It’s induction week at the International Volleyball Hall of Fame in Holyoke, Massachusetts. Six inductees will join the previous 161 players, coaches, administrators and leaders from 25 countries who have already been enshrined in the museum at the birthplace of volleyball. We have stories on all six, continuing with Katsutoshi Nekoda from Japan:
Shortly before the 1972 Olympics, Japanese setter Katsutoshi Nekoda went down with a devastating broken leg. Undeterred, Nekoda called his coach, asked him to bring a volleyball to the hospital, and in a wheelchair, Nekoda practiced his craft over and over again.
And then some.
It paid off. Later that summer at the Munich Games, with Nekoda at the helm, Japan went undefeated in seven matches, losing only three sets total, to capture the Olympic gold medal.
Such is the legend of Katsutoshi Nekoda, an inductee into the 2023 class of the International Volleyball Hall of Fame.
“He was the best (setter) ever. No question about it,” Bill Neville said emphatically.
Neville should know. Over the past 56 years, he has had a courtside seat witnessing the greatest players in modern history.

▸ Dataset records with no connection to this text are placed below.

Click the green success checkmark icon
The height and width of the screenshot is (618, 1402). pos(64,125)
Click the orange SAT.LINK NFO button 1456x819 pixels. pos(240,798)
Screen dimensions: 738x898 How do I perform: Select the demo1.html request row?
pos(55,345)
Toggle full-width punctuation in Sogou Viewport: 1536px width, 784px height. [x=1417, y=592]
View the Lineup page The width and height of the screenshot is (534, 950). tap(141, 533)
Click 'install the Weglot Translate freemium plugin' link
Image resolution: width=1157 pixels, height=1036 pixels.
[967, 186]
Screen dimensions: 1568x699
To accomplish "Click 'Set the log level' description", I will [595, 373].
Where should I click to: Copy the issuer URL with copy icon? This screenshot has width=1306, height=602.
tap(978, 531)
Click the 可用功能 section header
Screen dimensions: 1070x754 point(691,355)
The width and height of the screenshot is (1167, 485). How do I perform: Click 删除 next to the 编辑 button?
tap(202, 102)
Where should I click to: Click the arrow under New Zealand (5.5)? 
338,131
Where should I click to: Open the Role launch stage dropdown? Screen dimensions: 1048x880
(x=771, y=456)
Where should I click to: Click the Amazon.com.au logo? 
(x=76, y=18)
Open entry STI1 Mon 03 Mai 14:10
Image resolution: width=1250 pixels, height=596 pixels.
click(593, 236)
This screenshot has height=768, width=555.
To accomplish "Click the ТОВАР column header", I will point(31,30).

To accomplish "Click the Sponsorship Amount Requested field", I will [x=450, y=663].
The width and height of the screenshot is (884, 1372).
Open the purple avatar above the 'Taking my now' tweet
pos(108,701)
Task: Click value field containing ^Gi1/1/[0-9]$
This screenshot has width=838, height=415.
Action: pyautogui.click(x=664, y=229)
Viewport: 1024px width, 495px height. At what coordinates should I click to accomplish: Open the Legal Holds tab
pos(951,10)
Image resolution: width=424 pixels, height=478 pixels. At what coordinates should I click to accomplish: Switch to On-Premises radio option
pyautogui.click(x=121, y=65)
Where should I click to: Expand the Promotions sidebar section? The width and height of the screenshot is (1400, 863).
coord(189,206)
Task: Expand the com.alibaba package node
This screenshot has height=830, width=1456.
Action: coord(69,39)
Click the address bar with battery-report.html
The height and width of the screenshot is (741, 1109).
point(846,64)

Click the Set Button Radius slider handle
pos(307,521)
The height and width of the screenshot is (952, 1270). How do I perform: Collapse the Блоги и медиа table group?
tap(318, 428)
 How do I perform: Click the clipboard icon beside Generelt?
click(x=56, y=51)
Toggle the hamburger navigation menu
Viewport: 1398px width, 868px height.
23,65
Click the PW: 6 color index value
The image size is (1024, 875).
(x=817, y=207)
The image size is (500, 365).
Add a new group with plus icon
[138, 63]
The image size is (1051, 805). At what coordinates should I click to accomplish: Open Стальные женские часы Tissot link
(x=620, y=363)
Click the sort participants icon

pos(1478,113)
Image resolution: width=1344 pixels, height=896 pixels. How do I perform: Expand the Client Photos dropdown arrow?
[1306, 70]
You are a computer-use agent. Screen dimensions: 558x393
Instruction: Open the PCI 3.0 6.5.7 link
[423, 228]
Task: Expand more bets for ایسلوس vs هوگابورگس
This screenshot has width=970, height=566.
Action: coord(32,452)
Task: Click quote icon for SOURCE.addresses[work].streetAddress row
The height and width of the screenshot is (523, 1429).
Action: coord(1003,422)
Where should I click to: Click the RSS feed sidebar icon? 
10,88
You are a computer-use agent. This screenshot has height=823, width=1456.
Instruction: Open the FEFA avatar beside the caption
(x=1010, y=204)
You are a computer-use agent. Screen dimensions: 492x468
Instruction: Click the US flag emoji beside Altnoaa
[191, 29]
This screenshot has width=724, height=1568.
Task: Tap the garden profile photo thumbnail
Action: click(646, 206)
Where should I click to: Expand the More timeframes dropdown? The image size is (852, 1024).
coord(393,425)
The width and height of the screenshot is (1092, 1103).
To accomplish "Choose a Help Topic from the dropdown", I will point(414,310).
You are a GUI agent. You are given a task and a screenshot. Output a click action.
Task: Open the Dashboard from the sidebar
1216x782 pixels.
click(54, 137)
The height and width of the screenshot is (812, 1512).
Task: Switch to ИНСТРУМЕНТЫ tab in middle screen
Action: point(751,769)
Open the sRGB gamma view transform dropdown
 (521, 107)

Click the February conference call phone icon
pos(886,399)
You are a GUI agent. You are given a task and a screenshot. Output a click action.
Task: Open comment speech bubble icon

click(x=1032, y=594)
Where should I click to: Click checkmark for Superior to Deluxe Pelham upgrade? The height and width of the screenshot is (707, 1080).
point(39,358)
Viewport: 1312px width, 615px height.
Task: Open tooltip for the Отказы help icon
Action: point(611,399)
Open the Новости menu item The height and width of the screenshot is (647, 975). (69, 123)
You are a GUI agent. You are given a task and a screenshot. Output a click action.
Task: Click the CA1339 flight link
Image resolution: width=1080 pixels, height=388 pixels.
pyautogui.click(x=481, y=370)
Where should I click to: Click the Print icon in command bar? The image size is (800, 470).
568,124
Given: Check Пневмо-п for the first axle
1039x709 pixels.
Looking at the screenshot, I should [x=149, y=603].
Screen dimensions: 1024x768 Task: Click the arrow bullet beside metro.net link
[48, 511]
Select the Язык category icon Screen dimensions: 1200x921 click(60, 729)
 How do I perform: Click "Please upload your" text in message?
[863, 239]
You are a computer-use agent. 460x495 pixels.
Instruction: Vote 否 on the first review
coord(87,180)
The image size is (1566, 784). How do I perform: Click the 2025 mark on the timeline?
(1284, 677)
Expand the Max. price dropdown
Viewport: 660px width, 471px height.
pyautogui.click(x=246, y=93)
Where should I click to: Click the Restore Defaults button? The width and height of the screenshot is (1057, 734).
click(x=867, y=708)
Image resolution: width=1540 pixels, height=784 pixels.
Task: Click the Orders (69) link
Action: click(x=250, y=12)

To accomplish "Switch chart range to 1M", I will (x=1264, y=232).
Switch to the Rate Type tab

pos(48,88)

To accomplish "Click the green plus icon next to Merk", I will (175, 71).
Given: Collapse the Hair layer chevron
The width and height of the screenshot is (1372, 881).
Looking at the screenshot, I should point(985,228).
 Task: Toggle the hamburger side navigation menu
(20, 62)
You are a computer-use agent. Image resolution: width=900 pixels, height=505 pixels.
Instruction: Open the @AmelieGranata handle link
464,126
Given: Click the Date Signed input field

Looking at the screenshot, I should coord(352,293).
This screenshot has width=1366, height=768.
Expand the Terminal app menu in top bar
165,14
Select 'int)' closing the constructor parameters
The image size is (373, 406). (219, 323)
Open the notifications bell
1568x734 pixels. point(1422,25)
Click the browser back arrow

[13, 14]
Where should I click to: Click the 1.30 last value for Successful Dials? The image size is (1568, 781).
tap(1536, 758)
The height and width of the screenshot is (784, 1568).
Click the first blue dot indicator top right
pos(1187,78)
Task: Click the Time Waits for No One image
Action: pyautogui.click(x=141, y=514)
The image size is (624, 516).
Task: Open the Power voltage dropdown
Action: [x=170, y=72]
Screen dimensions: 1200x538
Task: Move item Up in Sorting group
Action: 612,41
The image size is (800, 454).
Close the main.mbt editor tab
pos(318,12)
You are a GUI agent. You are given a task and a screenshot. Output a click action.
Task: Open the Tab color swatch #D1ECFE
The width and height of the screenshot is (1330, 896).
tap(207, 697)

His resume includes stints coaching both the USA and Canadian national teams, and in 1984 he was an assistant to Doug Beal when the USA won the Olympic gold medal in Los Angeles.
“Nekoda did everything with the volleyball except restore it life,” Neville added. “He was a great leader. Just the way he presented himself. Great composure. His choice of sets, their accuracy, the way he conducted the game. He was the equivalent of a great quarterback.”
Nekoda was born in Hiroshima on February 1, 1944, 18 months before the atomic bomb was dropped on that city. He caught the volleyball bug at a young age. Legend had it that between ages 14 and 29 he set 1000 balls a day. Just 20, in 1964 he led the Japanese national team to a bronze in the first Olympic Games that featured indoor volleyball, which happened to be in Tokyo.
The world quickly took notice.
“Nekoda was a groundbreaker in that he was the first of the 5-1 setters that later became more popular in the international game,” said Terry Liskevych, coach of the USA women for 11 years. “Nekoda was the really the first guy who set the standard for quick sets everywhere on the court. He would jump set and take everything in the air. It made him more deceptive.”